2007 Audi S3 road test
Options Fitted: Metallic Paint - $1,300; Adaptive Light, Active Cornering - $800; Sport Steering Wheel - $700; Silk Nappa Two Tone Leather Upholstery - $400; DVD Navigation - $5,300; CD Changer - $950.
- by Paul Maric
Looks can be deceiving. Although this two-door Audi looks much like any other A3 on the road, several inherent differences set it apart from the rest. Take the turbocharged engine for example, or maybe even the sophisticated Quattro all-wheel-drive system; these are the things that turn this seemingly sedate looking car into a bull that’s just seen red.
One of the first things you notice when you land your rear in the driver’s seat is the level of control and feel the driver instantaneously has. The shaved steering wheel fits snugly into the palms, while wrap-around race inspired seats receive a colour coded treatment to match the car’s physique.
Turn the key and a rather dull and boring engine note sits there burbling away, nullifying the experience – at least until you start moving. The whole process is dead smooth and accurate; the clutch is perfectly weighed, as is the steering. Moving through the gears is a single finger job and little effort is required when you just want to just cruise along.
While harping wide-open-throttle in second or third gear, a menacing and angry note exits the exhaust letting everyone know this little rocket means business.
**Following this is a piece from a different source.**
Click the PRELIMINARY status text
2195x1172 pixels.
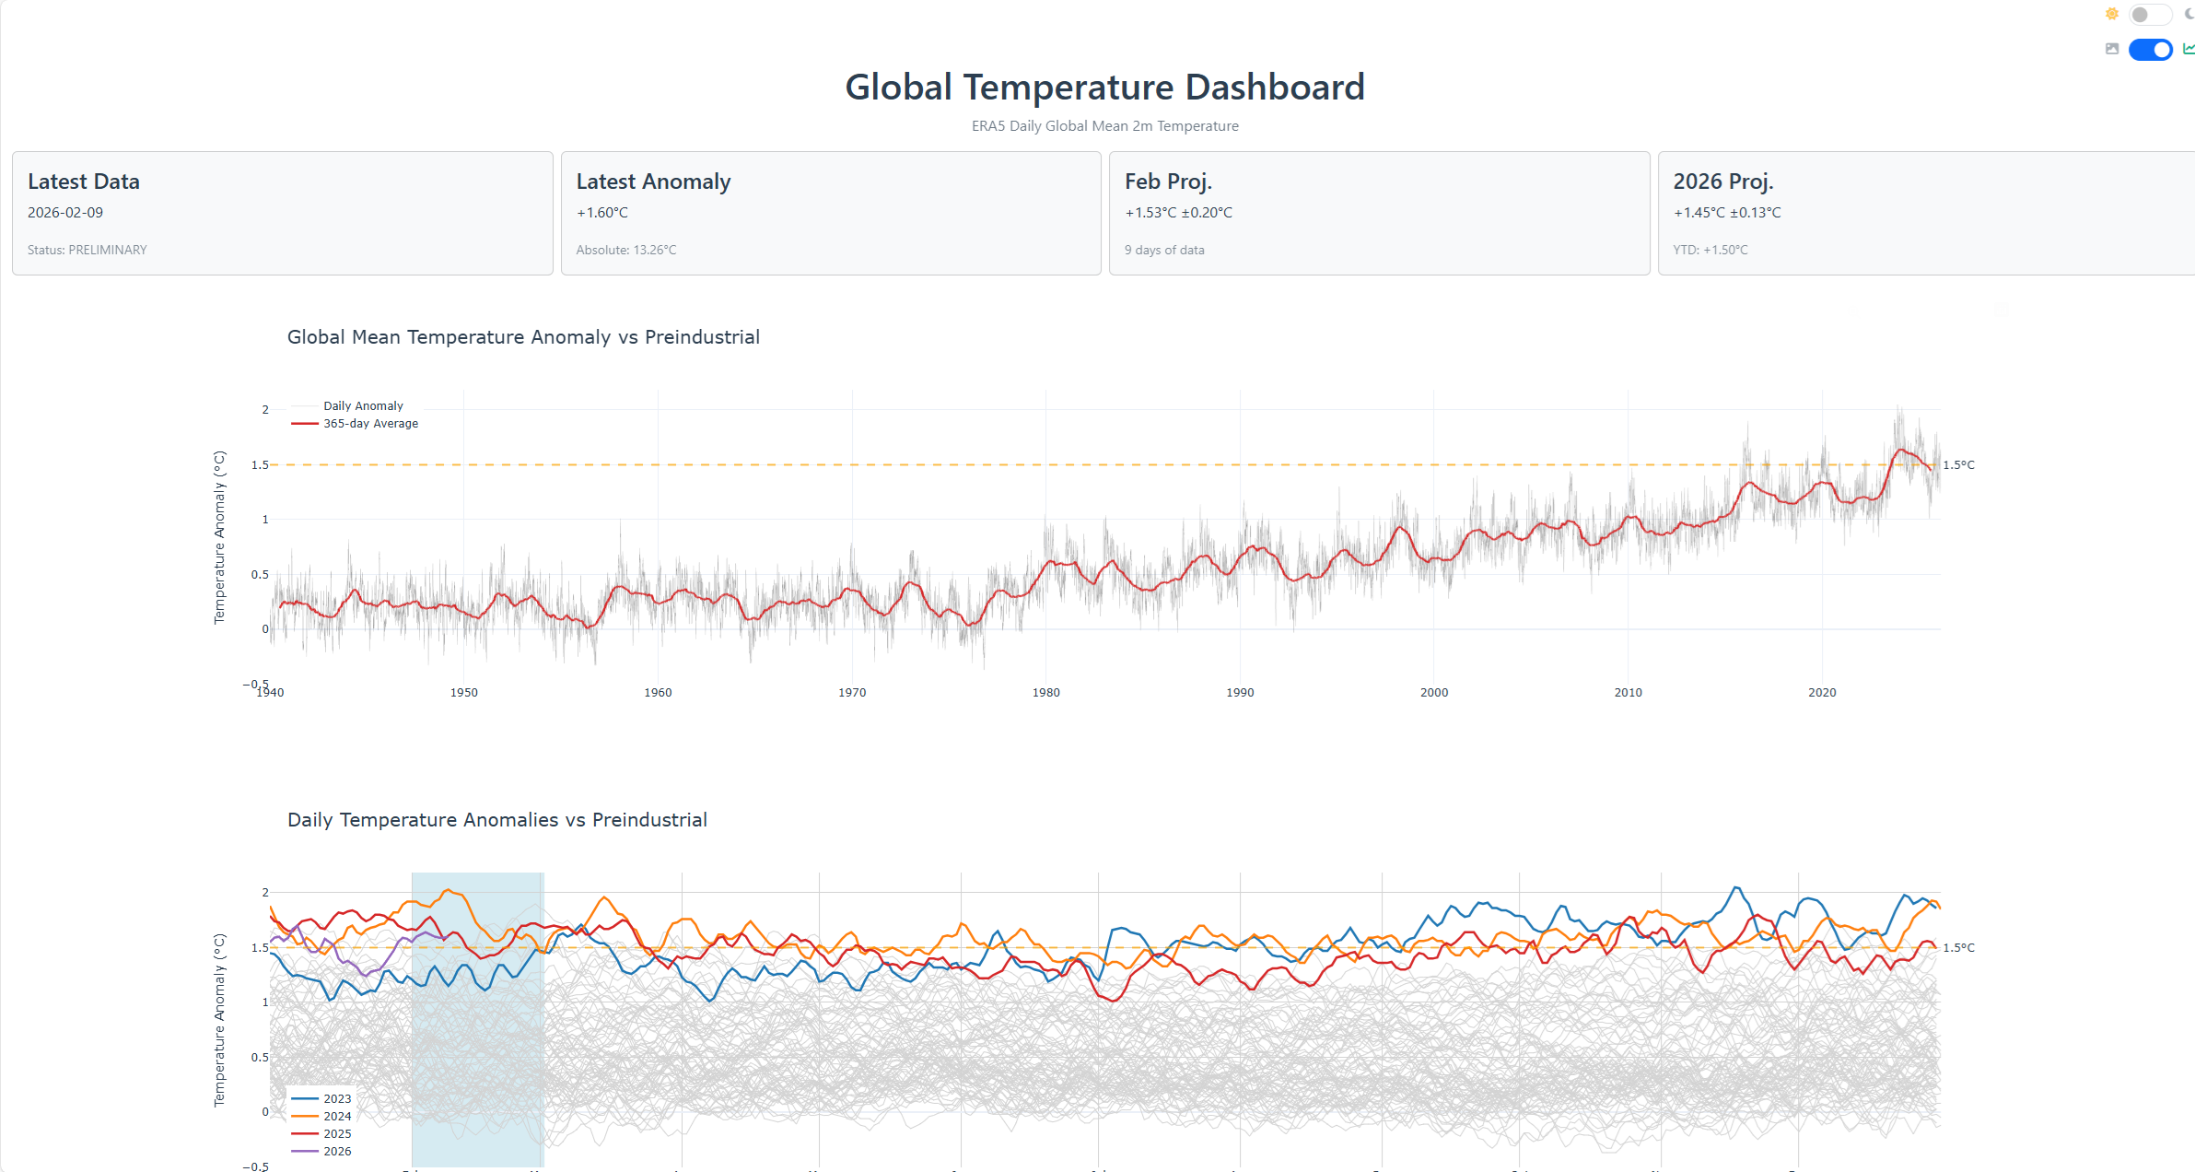(87, 250)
At
5.7-seconds [Ed: Australia's 'de-tuned' version achieves 5.9-seconds] from 0-100km/h, the Audi S3 is far from slow.
Line up a set of bends and the Audi’s character trait – the Quattro all-wheel-drive system – shines to its full extent. During testing, it became clear that after initial understeer, the system would counter by sending torque to the rear wheels, allowing the S3 to maintain tremendous pace through corners, while retaining maximum amounts of grip.
Audi’s $65,500 S3 is priced to compete against BMW’s 130i. After lining up a 130i (with M-sport package) to drive back to back against the S3, it became quite clear that one vehicle was superior to the other. As tested, the 130i costs $66,500.
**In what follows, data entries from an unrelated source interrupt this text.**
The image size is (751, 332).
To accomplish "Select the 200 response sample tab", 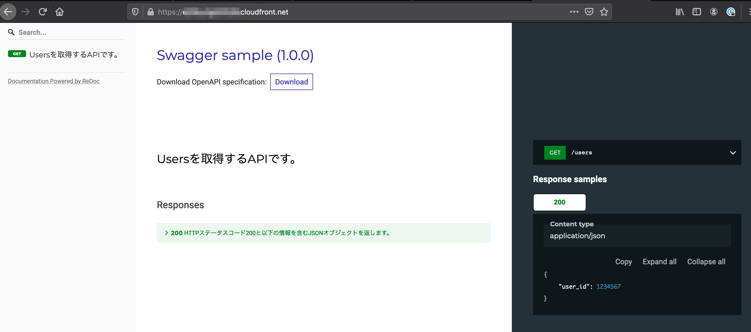I will pos(559,202).
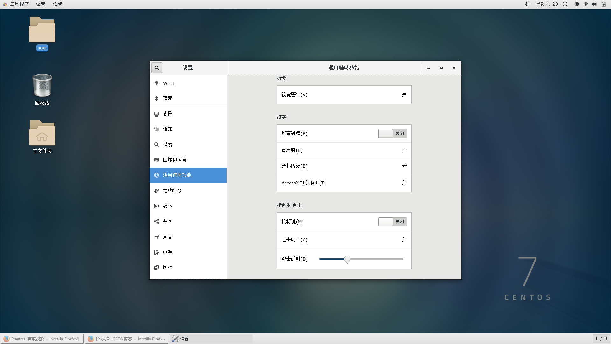The height and width of the screenshot is (344, 611).
Task: Toggle the 屏幕键盘 switch on
Action: (392, 133)
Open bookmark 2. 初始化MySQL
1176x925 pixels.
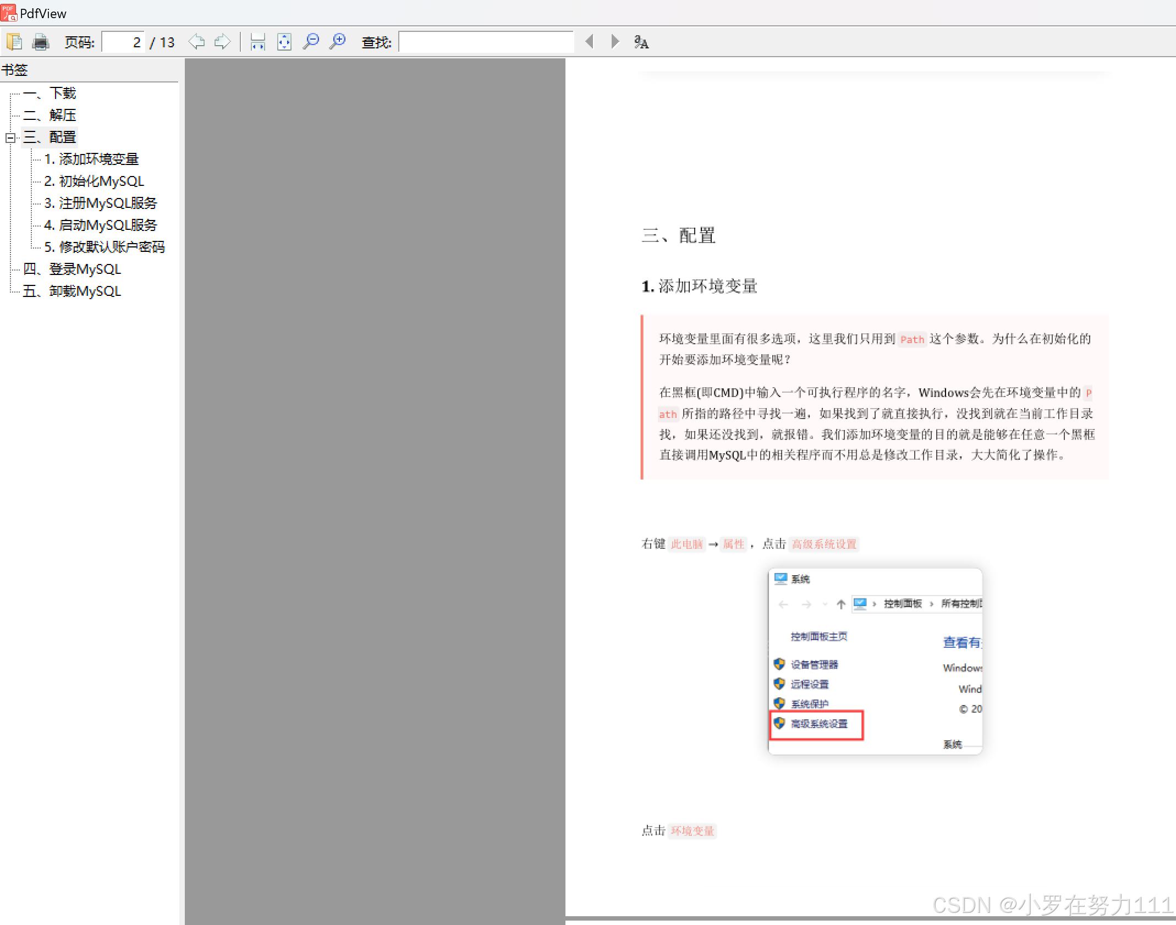(x=94, y=181)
Although the BMW offered extremely precise and sharp steering response, it was let down by an engine that could have offered slightly more poke at the top end. Although the 130i has a decent lather of torque available from low in the rev range, once the S3 comes on-boost, it feels far livelier and slightly sharper than the 130i. The S3’s infinitesimal turbo lag means that sharp and impulsive response is available on the exit of a corner, working in unison with the stellar Quattro all-wheel-drive system.
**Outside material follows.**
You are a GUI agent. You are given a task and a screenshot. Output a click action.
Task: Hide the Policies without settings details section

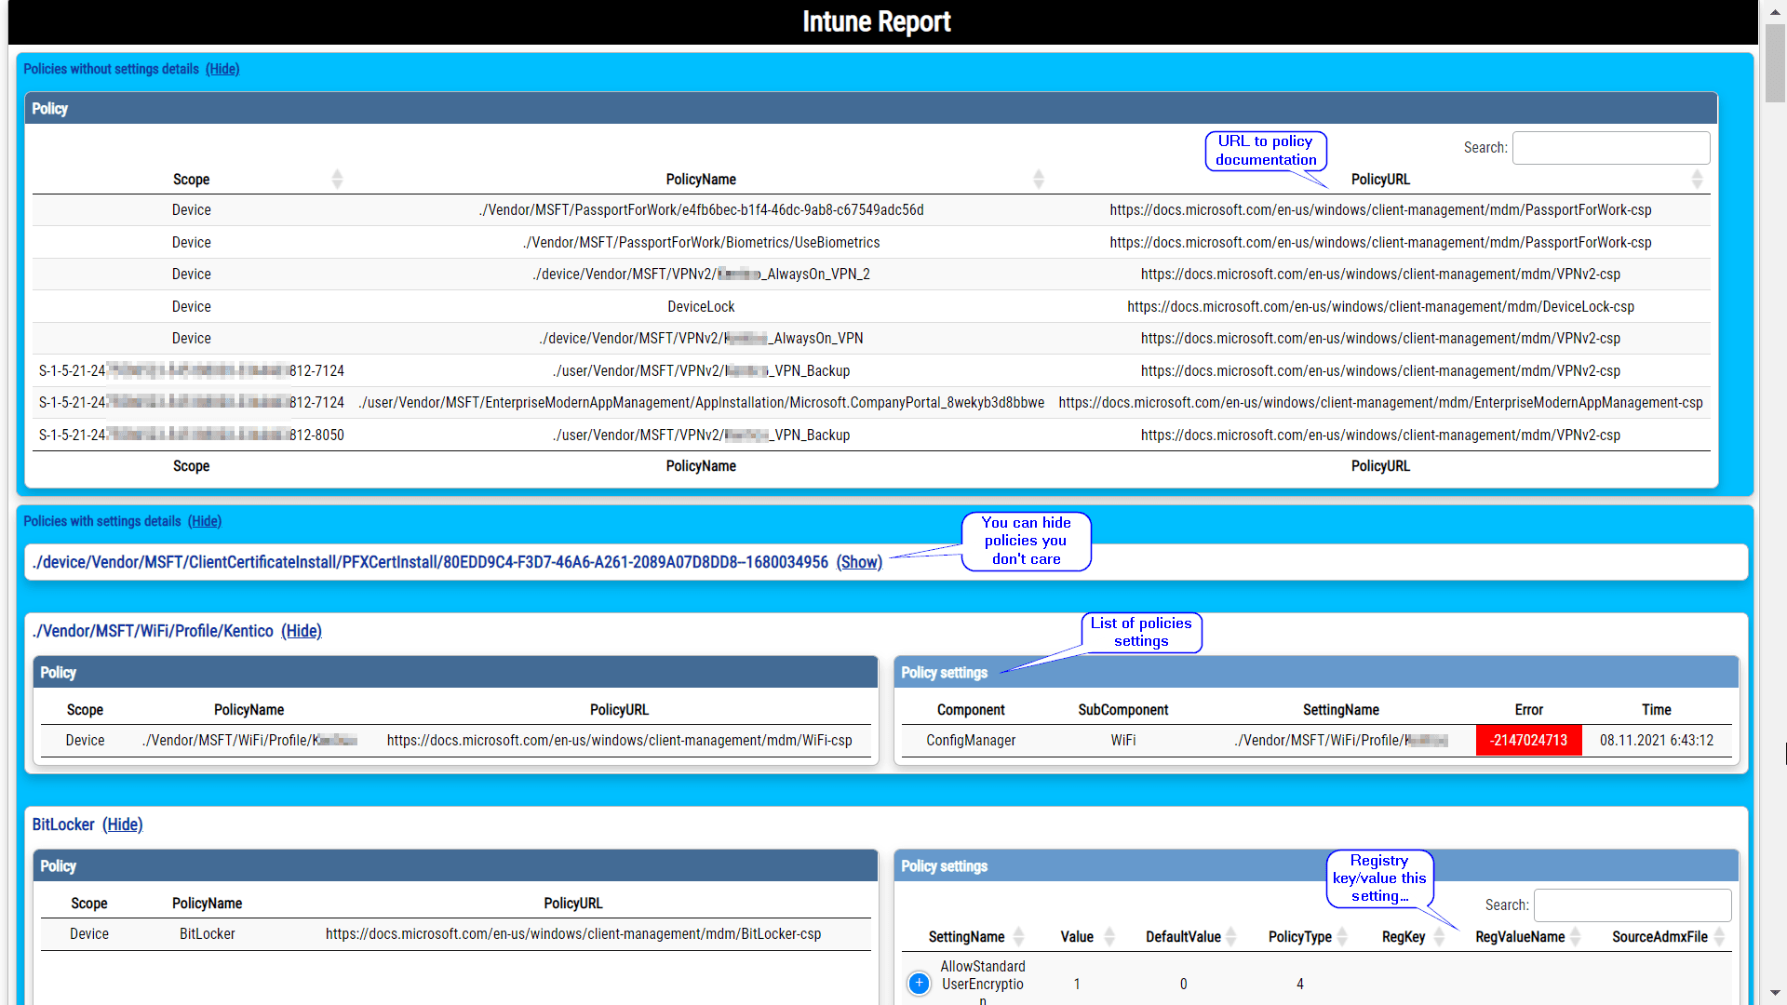point(223,69)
Cornering in the 130i is let down by run-flat tyres which exhibit a rigid nature during harder cornering. The hard tyre walls don’t flex as a regular tyre does under exceptional load, as such, any bumps experienced mid-corner are felt through the wheel and chassis. Although these don’t unsettle the car, they are detrimental to the overall package and put it behind the S3 in terms of handling dynamics.
After driving both vehicles, it’s quite easy to declare the S3 the winner in the battle against Munich’s finest 1 Series. The 130i simply can’t match the S3’s finesse and ability, partly due to the lack of all-wheel-drive, and a lively engine. This all may change when BMW drops the twin-turbo inline-six into the 1 Series in the future.
Standard S3 safety features include: Six airbags, including driver and front passenger, head airbags and side airbags; Electronic Stability Program, ABS brakes; brake assist and Datadot serial matching.
Editor's Note: A correction has been made in this article due to conflicting information. The Australian spec Audi S3 achieves a 0-100km/h time of 5.9-seconds - instead of 5.7-seconds. This is due to an alternative intercooler fitted for hotter operating environments.